息抜きや向上心から行きたいと思っていたあの例のソファの物置部屋も夜の訓練場にも、彼の影がちらついてしまうのだ。
友人からも「最近はどうしたの、いなくならないけど」とまで言われる始末だった。
行きたいのは山々だ。
けれど自分の行く先々、どちらを選んでも彼がいるような気がしていた。
会いたくない人に会いたくないときに限って会ってしまうこの現象をなんとかしてほしい。
そもそも調査兵団の敷地は狭くはないのだ。
彼と行動パターンでも被っているのかと、食堂や本部での出入りで何の気なしにあの黒髪を探してみるけれど、探してみると見つからないもので。
そんなことあるわけないかと半ば開き直り、彼との遭遇はただの偶然の重なりだったのだと自分に言い聞かせた。
それからどれくらい日にちを置いたのか。
数えるのをやめたくらいのある夜、就寝前の空いた時間に徐に自室のベッドから立ち上がった。
「あれ、この時間に出るの久々だね」
なんていう同室の子の言葉に、固定ベルトを締めながら緩く笑って見せる。
この私の出で立ちを見れば何をする気なのかは一目瞭然だけれど、同室の子たちとはお互い暗黙のうちに干渉しないいくつかのことがあって、これもそのうちの一つだと何も聞かないでいてくれるのだ。

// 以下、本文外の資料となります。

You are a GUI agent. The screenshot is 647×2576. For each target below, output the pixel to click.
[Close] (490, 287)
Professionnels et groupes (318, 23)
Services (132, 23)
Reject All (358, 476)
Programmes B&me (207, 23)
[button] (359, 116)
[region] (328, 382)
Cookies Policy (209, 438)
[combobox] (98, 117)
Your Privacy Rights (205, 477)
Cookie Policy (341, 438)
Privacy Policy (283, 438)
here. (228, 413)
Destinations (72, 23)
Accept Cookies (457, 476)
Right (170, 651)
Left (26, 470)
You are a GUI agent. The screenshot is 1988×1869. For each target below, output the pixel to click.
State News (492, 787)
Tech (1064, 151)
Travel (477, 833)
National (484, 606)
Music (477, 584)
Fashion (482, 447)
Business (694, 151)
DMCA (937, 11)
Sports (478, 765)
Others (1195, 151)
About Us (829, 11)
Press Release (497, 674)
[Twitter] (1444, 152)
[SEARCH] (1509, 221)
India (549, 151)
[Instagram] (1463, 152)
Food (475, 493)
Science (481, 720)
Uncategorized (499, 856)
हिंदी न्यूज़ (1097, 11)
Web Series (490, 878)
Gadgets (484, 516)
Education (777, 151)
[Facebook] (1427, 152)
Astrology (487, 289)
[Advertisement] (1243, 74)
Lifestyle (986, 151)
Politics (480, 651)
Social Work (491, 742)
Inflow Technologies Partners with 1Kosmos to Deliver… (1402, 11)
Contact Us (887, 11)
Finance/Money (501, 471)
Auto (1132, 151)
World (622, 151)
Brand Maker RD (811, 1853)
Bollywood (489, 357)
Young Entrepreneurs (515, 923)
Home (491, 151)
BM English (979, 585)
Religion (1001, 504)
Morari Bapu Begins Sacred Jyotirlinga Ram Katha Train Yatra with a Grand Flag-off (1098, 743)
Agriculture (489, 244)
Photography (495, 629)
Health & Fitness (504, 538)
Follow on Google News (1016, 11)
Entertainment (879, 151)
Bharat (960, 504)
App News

彼女たちの方も規則違反はいくつかしているようなので、おあいこなのかもしれない。
「すぐ戻るね」
廊下へ足を踏み出し、音の出ないように扉を閉めた。
立体機動装置の置き場から静かに自分のものを持ち出し、あの日以来の夜の訓練場へと向かう。
彼に会うかもしれないとか会わないかもしれないとか、それは考えないようにした。
なんで私がこんなに気にしなきゃいけないんだろうと不思議に思うようになり、ペースを乱されることに少し居心地の悪さを覚えていたこともあった。
向こうが嫌ならば、会わないようにもうあの訓練場には来ないだろう。
訓練用の森はいくつかあるのだ。
あの場所に私が来ることが分かったはずだから、次からは彼の方から避けてくれるはずじゃないか。
それもそうかと思えてくる。
なぜこんな簡単なことに気付かなかったのか。
すっきりと気持ちが落ち着いたところであの訓練場内の森に辿り着いた私は、いつものように高めの位置へとアンカーを打って地面を蹴った。
…けれど。
飛び上がった先、目線を下ろすと、絶対にいないと思ったはずの人影が見えて身を固くした。
その姿は腕を組んで、大きな幹のひとつに寄りかかっていらっしゃる。
その鋭い視線はしっかりとこちらへ向けられて。
この前のように私の姿に驚くような素振りもなく、その綺麗な双眸に私の姿が映るのが分かった。
余裕たっぷりに、少し気怠い雰囲気を醸し出している。
なんだかその彼の態度だけを見ていれば、待ち合わせの場所に私がものすごく遅刻してしまったかのようにも感じられた。
え、わたし彼と待ち合わせなんてしていないよね、と少し不安になるほどに。
唾を飲み込んでから、こちらを見据えるその姿の正面の枝に降り立った。
無論、彼との距離はかなり置いたままで、だ。
何度か瞬きをしてから、私の方から声を掛けてみた。
「……こ、こんばんは」
私なりの精一杯の当たり障りのない挨拶に、腕を組んだままの彼は身動ぎもせずに私に視線を返した。
「ああ」
彼の様子から見るに、怒っているわけではなさそうだった。
少し不機嫌そうだけれど。
…あ、それはいつもか。
この前の彼とは違い立体機動は装備しているだけで、飛び回ってはいない。
彼はどのくらいここにいたのだろうか。
「…あの、誰かをお待ちだったりします?」
今夜こそお邪魔なんだろうかと思うけれど、すぐに不思議な返答が聞こえた。
「お前だ」
え?
彼が私なんかに何の用があるのか、とも思いつつ、自分のささやかな葛藤のせいであのソファの部屋にもこの訓練場に来るのも何日かぶりだったのを思い出した。
「わ、私ですか?
…あ…もしかして、何日か待っていたりされました?
私、あの夜以来ここに来てなくて…」
と少し心配になったけれどその必要もなかったようで、すぐにきっぱりとした否定が返ってくる。
「いや、今日くらいに来るかと思っただけだ。
俺もそんなに暇じゃない」
そ、そうですよね。
その絶妙な日に、こうしてまんまとやって来てしまった自分に唇を噛みたい気分だった。
この人ってなんだかやっぱり、野生的な第六感だとか、鋭い勘だとかを持っているんだろうか。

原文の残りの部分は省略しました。